Iran is an overlooked source of Christian persecution in the Middle East, according to a senior fellow with The Philos Project. In a recent presentation, Farhad Rezaei discussed the West’s view of Christian persecution that often silos the issue to jihadists, failing to account for Iran’s “strategy of eliminationism” in Syria, Iraq, Yemen, and Lebanon.
In an organized and strategic campaign, Iran seeks to shrink and suffocate the Christian minority communities in the Middle East through discrimination, imprisonment, abduction and confiscation of property, to name a few. Domestically, Iran has made recent headlines for a “victory” in a case of nine Christians who were acquitted of their crimes of house church membership. However, several of the Christians from the group already face new charges and the vast majority of Iranian Christian converts have little hope for appeal. Intelligence officers at the notorious Evin Prison also recently violated the rights of imprisoned Iranian Christians by refusing to return the confiscated equipment to the interrogation branch.

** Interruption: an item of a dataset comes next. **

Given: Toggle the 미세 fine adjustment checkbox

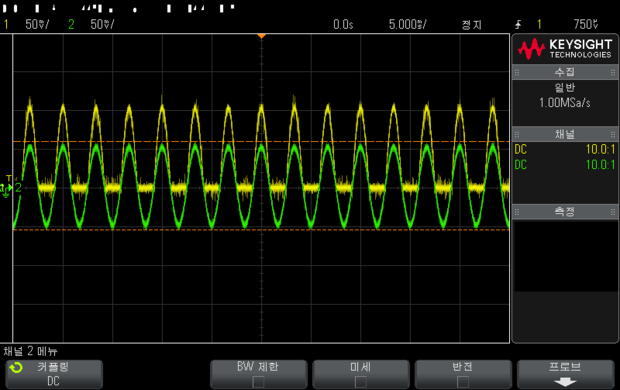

Regionally, Iranian-backed factions in Iraq and Syria disrupt attempts for peace and restoration, pushing an anti-Christian agenda. Rezaei provided two rationales for Iran’s attempts to smother the region’s Christian population. One is strategic for Iran to expand a land bridge to the Mediterranean, across land that Christian communities currently reside in. The second is ideological and the “new Shi’ism” views that Christians are “pollution”.